[Items for pointing at text and elements]
##########

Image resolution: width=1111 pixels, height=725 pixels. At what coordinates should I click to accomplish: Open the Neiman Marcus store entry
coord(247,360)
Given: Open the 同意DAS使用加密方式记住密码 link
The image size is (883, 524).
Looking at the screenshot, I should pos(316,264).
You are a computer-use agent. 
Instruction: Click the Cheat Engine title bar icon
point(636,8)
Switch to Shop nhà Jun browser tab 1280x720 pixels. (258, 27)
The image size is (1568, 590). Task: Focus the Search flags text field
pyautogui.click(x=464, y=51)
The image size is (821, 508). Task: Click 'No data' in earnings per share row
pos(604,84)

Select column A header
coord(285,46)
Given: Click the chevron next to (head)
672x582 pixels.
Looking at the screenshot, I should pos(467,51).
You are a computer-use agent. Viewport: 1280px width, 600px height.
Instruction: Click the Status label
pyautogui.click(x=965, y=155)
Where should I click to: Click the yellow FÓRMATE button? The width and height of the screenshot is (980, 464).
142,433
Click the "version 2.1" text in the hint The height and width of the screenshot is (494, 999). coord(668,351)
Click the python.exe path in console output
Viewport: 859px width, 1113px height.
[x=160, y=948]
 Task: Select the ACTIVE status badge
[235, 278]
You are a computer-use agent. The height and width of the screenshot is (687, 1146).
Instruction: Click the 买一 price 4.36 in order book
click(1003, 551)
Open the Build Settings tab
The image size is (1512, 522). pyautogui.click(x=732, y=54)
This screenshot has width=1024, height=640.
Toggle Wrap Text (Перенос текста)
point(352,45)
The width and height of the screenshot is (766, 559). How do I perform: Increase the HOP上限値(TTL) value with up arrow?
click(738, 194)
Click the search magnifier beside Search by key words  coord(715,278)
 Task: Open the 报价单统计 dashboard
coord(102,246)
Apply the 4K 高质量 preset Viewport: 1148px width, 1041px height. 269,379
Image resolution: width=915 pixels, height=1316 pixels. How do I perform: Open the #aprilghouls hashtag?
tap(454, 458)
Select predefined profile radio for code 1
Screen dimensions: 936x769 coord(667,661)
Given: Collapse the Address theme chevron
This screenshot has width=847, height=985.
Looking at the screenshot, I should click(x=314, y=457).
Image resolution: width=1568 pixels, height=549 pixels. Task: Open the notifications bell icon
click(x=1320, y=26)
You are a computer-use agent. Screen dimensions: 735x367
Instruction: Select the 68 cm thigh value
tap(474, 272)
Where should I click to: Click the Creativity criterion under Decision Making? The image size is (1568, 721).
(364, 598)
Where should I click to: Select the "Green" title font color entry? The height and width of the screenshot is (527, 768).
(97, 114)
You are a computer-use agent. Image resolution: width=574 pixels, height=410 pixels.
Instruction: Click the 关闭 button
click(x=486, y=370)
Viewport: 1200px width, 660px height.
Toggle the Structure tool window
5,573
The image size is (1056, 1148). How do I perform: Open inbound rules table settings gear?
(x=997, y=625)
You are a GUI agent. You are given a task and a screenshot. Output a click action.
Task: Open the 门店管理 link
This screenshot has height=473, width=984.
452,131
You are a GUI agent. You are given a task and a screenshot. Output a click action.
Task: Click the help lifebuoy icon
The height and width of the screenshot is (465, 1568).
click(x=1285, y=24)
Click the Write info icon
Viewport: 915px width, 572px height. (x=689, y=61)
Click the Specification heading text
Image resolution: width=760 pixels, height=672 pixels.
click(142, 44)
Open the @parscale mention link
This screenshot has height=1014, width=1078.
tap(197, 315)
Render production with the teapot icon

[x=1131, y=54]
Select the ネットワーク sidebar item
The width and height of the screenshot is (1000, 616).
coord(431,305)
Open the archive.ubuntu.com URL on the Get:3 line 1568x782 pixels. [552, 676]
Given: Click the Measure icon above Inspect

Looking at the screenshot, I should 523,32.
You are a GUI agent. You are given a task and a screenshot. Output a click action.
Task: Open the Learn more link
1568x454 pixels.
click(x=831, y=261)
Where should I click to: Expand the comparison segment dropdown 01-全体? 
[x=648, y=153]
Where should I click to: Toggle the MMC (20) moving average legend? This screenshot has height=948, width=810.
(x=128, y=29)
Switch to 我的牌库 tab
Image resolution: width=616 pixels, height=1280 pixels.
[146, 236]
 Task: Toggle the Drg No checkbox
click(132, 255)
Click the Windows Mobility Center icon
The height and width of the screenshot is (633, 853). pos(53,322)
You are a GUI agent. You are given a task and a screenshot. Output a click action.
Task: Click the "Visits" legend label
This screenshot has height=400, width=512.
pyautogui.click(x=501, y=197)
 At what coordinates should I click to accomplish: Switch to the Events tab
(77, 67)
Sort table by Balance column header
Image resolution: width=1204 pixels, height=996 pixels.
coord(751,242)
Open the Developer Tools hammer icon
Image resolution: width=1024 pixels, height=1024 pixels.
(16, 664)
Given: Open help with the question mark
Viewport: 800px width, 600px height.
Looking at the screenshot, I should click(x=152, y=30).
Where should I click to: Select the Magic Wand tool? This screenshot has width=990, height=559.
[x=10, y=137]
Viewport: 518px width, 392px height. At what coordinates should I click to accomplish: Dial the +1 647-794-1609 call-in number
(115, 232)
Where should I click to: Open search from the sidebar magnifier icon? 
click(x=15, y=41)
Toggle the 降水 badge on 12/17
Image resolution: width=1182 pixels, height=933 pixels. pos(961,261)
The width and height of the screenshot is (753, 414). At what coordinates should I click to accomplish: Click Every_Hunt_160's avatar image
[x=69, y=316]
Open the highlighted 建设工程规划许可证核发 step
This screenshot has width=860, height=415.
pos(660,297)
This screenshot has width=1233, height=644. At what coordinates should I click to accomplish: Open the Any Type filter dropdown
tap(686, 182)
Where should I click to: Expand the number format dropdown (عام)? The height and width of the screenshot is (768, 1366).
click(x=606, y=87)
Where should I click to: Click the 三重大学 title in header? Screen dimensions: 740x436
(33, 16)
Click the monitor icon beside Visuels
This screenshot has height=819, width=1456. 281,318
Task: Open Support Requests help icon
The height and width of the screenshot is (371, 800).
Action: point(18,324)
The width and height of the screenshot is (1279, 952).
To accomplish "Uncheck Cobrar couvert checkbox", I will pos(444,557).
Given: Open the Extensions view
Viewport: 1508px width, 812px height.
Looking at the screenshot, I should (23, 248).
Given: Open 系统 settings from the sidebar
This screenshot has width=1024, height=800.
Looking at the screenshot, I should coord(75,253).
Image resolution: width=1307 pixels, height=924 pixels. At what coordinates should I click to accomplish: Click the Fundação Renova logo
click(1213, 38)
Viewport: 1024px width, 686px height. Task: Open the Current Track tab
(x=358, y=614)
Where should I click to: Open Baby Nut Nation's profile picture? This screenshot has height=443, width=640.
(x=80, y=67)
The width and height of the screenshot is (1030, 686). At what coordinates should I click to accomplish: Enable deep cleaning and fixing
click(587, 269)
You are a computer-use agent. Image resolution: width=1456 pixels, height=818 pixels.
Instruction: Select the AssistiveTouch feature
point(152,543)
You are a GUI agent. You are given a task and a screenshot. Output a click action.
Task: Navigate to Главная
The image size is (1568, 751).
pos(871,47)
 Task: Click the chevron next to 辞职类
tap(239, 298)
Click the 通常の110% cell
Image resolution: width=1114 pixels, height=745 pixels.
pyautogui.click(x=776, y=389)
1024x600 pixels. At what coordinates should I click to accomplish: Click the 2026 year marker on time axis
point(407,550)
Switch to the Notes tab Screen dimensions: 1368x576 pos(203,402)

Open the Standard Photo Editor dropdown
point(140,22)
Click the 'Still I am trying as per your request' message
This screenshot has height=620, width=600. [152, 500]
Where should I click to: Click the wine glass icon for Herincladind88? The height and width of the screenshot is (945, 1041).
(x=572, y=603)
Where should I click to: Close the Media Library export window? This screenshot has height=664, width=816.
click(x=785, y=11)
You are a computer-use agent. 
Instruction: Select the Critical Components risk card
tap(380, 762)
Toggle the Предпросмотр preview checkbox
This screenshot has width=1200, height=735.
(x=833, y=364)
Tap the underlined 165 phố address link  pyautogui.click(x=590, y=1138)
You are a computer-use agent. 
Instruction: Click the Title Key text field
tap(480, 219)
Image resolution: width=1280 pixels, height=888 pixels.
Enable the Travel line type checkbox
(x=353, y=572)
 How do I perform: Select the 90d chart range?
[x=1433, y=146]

##########

- **Problem to solve**: Rewrite the lines from the one containing "Open the archive.ubuntu.com" through the one containing "The height and width of the screenshot is (633, 853)." as a numbered list, both of those lines included and blank lines omitted.

- **Solution below**:
1. Open the archive.ubuntu.com URL on the Get:3 line 1568x782 pixels. [552, 676]
2. Given: Click the Measure icon above Inspect
3. Looking at the screenshot, I should 523,32.
4. You are a GUI agent. You are given a task and a screenshot. Output a click action.
5. Task: Open the Learn more link
6. 1568x454 pixels.
7. click(x=831, y=261)
8. Where should I click to: Expand the comparison segment dropdown 01-全体? 
9. [x=648, y=153]
10. Where should I click to: Toggle the MMC (20) moving average legend? This screenshot has height=948, width=810.
11. (x=128, y=29)
12. Switch to 我的牌库 tab
13. Image resolution: width=616 pixels, height=1280 pixels.
14. [146, 236]
15.  Task: Toggle the Drg No checkbox
16. click(132, 255)
17. Click the Windows Mobility Center icon
18. The height and width of the screenshot is (633, 853). pos(53,322)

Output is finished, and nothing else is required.